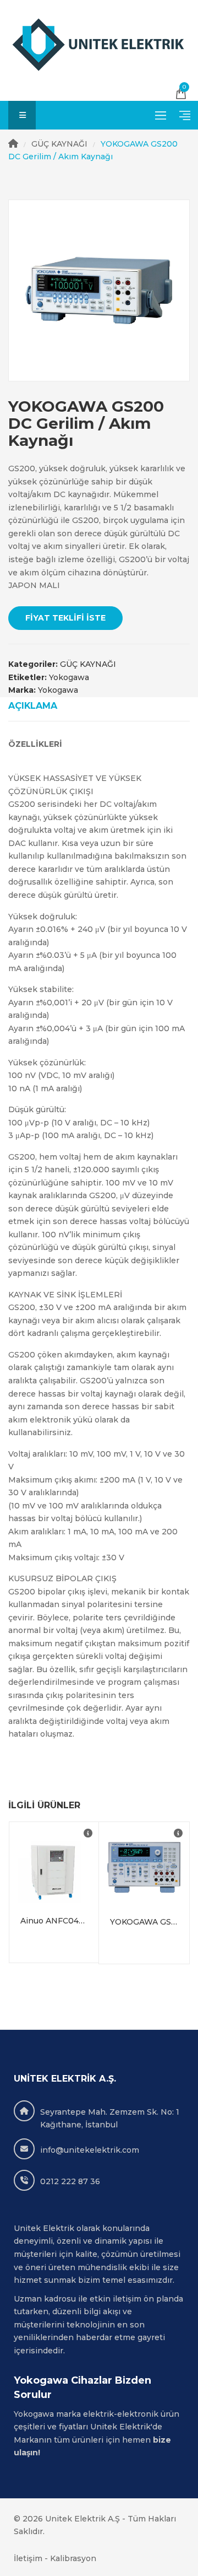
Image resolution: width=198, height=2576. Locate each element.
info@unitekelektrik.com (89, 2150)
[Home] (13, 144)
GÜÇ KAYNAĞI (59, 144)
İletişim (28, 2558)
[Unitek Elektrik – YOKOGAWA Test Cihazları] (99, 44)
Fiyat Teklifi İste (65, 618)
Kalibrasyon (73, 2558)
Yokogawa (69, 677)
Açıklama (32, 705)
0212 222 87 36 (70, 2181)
==
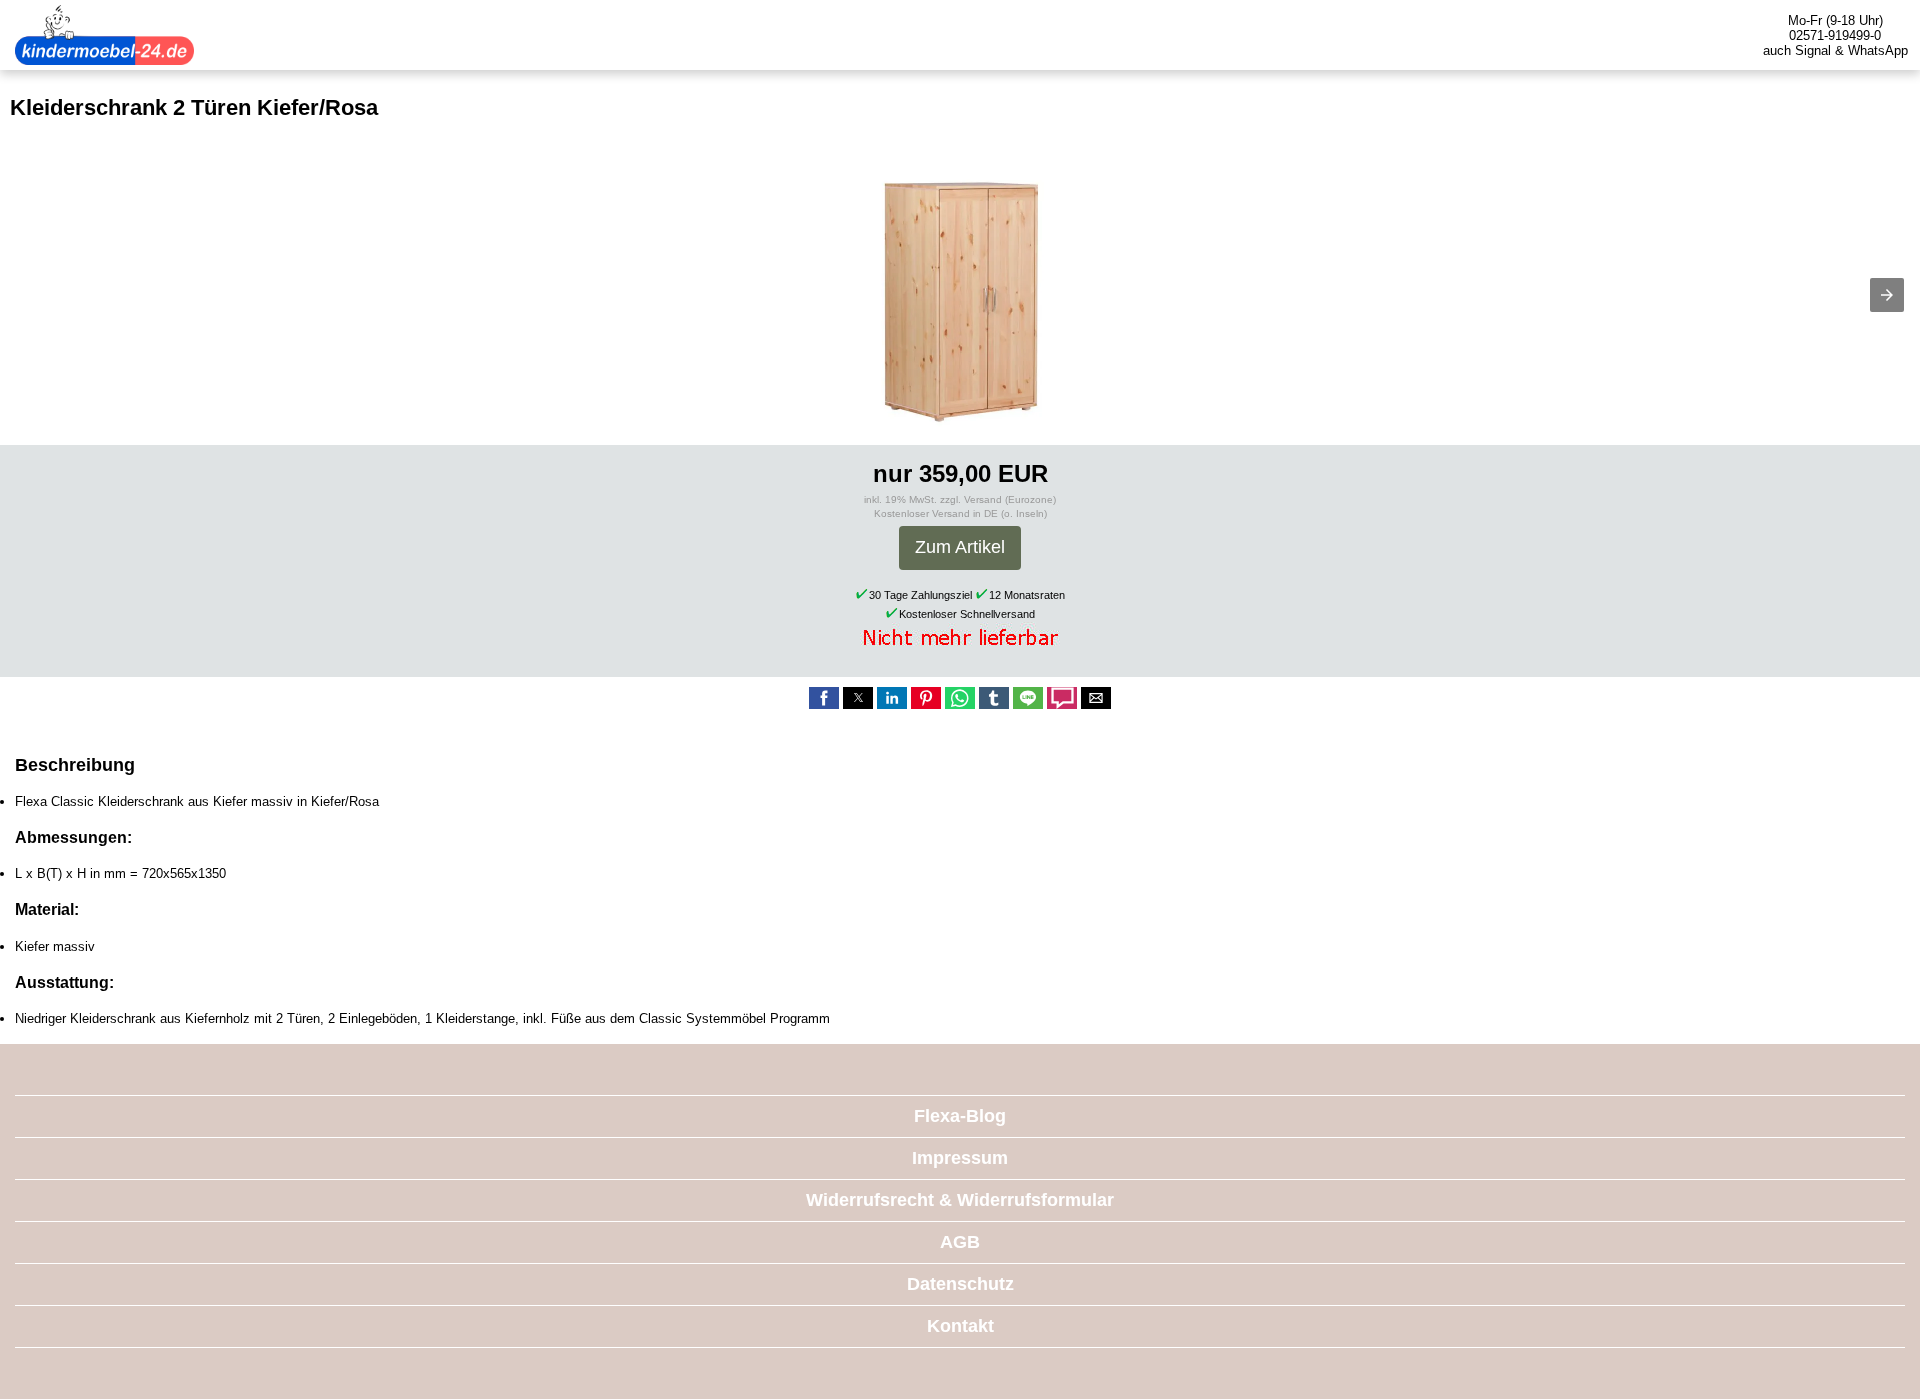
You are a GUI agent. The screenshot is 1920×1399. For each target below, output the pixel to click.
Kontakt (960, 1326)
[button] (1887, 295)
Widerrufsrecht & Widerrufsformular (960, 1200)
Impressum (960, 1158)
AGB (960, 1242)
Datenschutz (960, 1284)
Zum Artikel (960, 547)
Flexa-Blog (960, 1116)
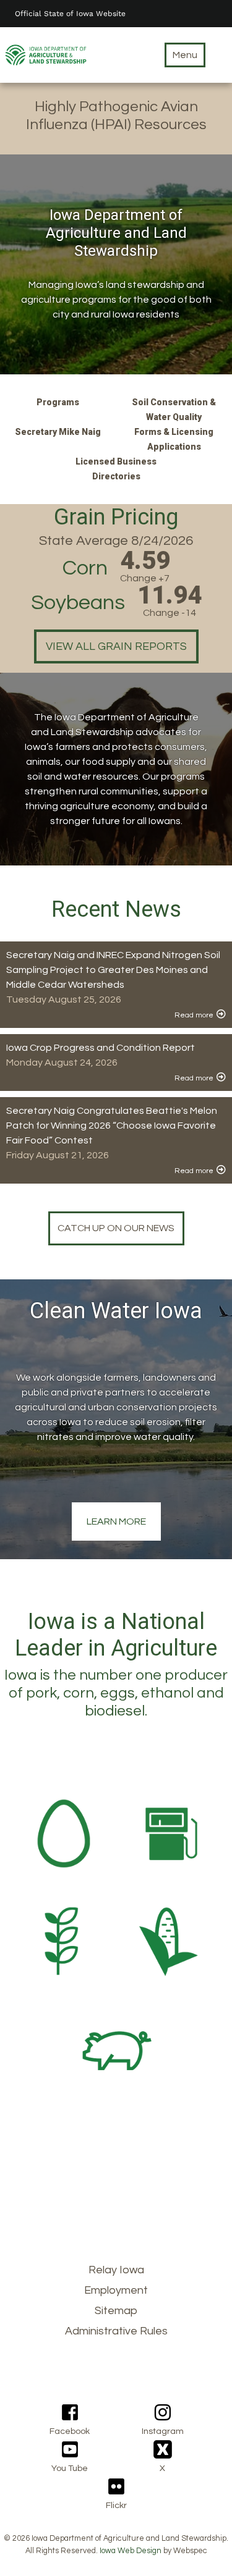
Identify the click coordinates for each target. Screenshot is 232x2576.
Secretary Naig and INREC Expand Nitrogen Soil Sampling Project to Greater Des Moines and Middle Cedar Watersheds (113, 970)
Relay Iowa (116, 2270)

▶ Instructions for the task
For this exercise, output exactly the lines above from the line with "Secretary Naig and" to the line with "Relay Iowa (116, 2270)", counting both, and leave out the rest.

▶ Solution
Secretary Naig and INREC Expand Nitrogen Soil Sampling Project to Greater Des Moines and Middle Cedar Watersheds (113, 970)
Relay Iowa (116, 2270)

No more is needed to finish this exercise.